=== Exercise instructions ===
Find out how many lines in the records have the string "Select" in them, and state only that number.

Entries taken from a collection

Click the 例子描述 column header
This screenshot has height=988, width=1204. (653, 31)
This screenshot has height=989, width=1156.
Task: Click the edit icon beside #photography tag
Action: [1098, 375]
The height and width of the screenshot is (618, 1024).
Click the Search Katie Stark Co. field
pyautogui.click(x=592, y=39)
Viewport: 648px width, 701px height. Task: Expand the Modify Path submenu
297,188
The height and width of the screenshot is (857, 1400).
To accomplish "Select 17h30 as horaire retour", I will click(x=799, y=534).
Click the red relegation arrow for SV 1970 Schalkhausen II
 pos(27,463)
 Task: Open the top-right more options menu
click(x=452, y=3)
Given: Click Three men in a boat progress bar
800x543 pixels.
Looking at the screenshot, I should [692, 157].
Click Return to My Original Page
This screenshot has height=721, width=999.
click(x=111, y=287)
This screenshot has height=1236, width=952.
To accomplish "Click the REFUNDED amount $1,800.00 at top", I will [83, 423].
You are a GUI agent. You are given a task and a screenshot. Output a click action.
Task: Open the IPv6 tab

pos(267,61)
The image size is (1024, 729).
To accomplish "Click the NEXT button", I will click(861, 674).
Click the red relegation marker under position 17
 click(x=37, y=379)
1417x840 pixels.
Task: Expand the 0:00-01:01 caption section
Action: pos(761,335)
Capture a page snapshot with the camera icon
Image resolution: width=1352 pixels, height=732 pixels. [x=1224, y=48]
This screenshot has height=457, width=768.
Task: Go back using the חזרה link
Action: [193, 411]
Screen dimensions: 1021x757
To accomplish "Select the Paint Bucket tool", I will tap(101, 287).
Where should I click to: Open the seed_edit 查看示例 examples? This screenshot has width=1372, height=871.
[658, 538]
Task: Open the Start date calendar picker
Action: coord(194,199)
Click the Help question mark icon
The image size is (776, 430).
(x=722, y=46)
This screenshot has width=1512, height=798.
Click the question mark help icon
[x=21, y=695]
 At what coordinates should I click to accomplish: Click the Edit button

=== Task solution ===
2